My work suggests that the breeding ecology of the goshawk population in the sagebrush steppe habitat of the Independence and Bull Run Mountains is similar to that of other goshawk populations in the western United States. However, I have demonstrated significant declines in occupancy of nesting areas by breeding pairs, and significant increases in breeding failure. Although the causes of these trends remain unknown, my analyses indicate that weather is significantly related to goshawk breeding in the study area, and that Belding’s ground squirrel is an important prey species for this goshawk population.
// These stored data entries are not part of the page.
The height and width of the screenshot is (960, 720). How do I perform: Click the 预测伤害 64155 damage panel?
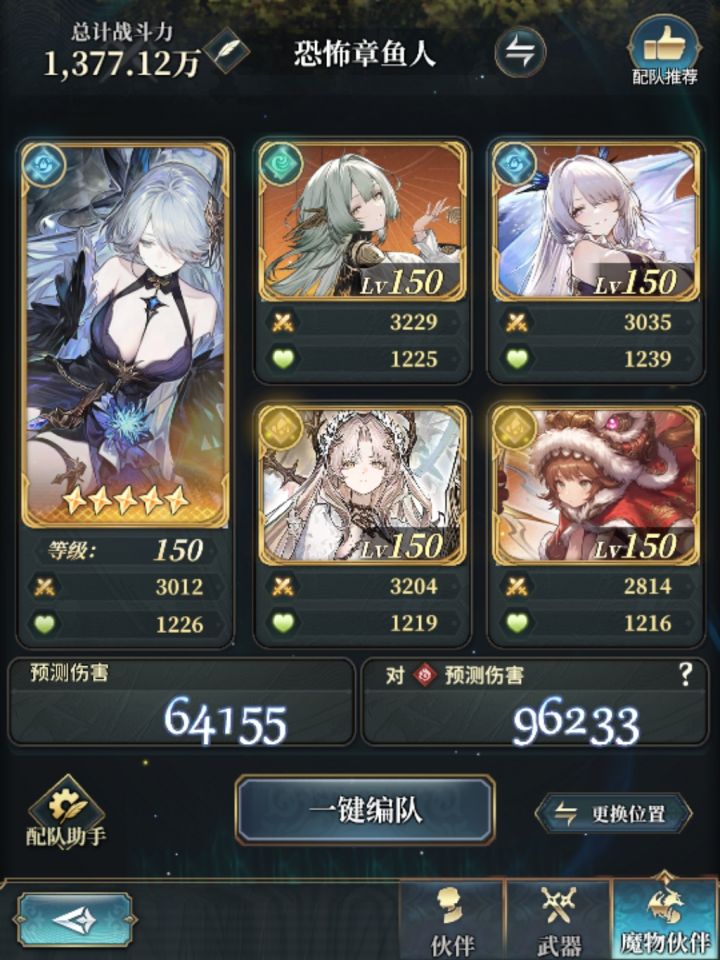[x=181, y=702]

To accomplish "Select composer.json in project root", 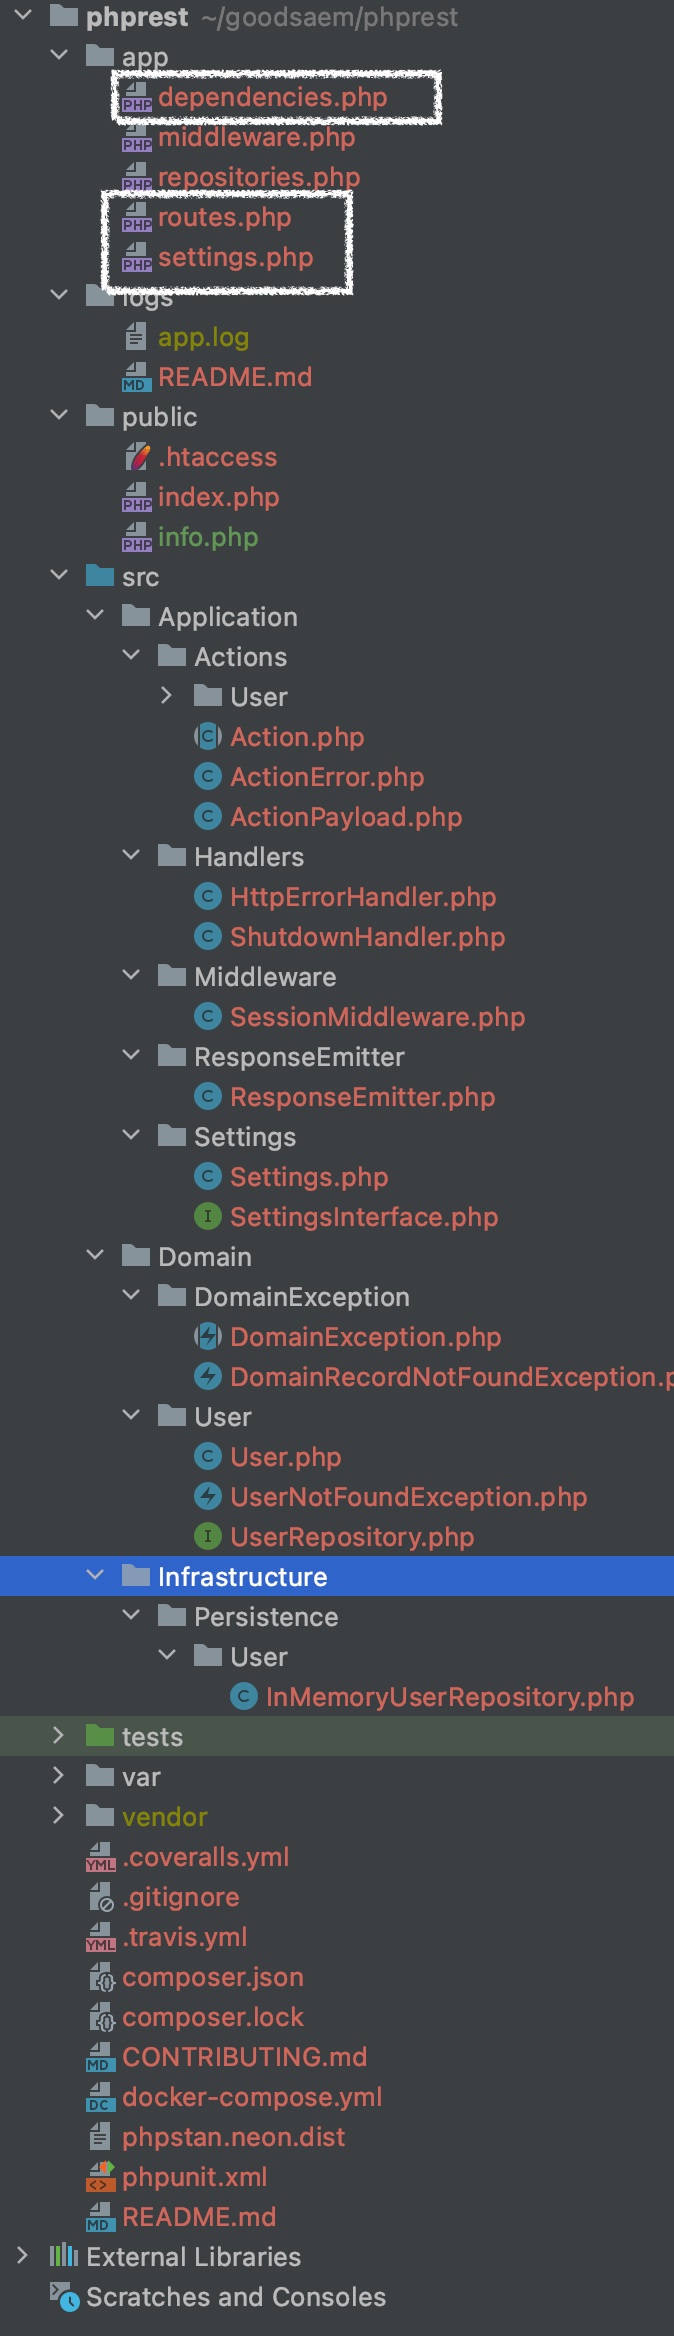I will coord(212,1977).
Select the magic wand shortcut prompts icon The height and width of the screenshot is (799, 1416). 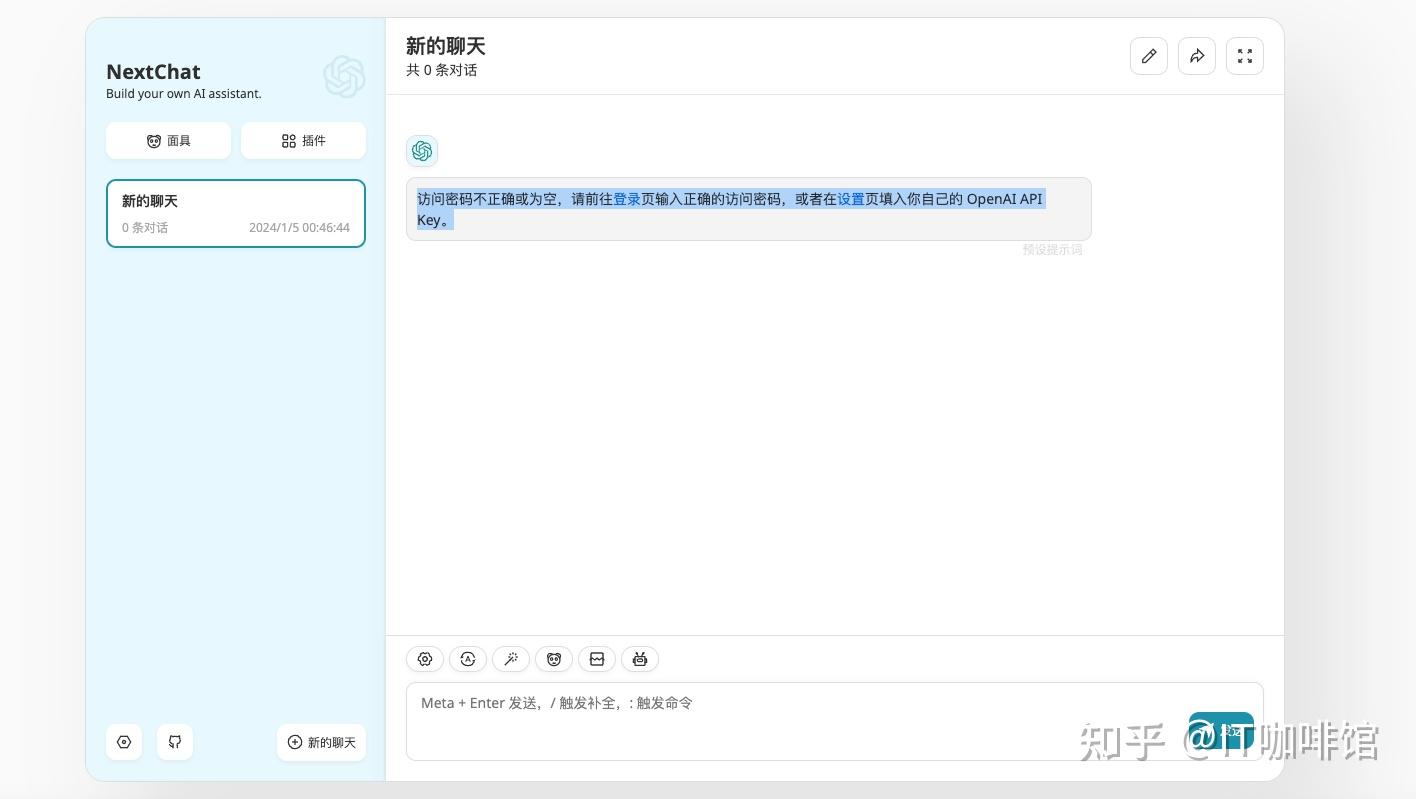511,659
Both these factors have the potential to influence goshawk reproduction and survival, and thus provide suitable mechanisms for the reported trends.
Although few goshawks that were banded as nestlings in the study area ever returned to breed or were re-sighted elsewhere, limited band recovery information suggests that goshawks in this habitat type move up to 200 km to find nesting areas.
Thus, my research provides evidence for the movement of goshawks throughout the Intermountain West, and lends support to the hypothesis that the region acts as a large goshawk metapopulation.
Fairhurst, G.D. and M.J. Bechard. 2005. Relationships between winter and spring weather and Northern Goshawk (Accipiter Gentilis) reproduction in northern Nevada. Journal of Raptor Research 39(3):229-236.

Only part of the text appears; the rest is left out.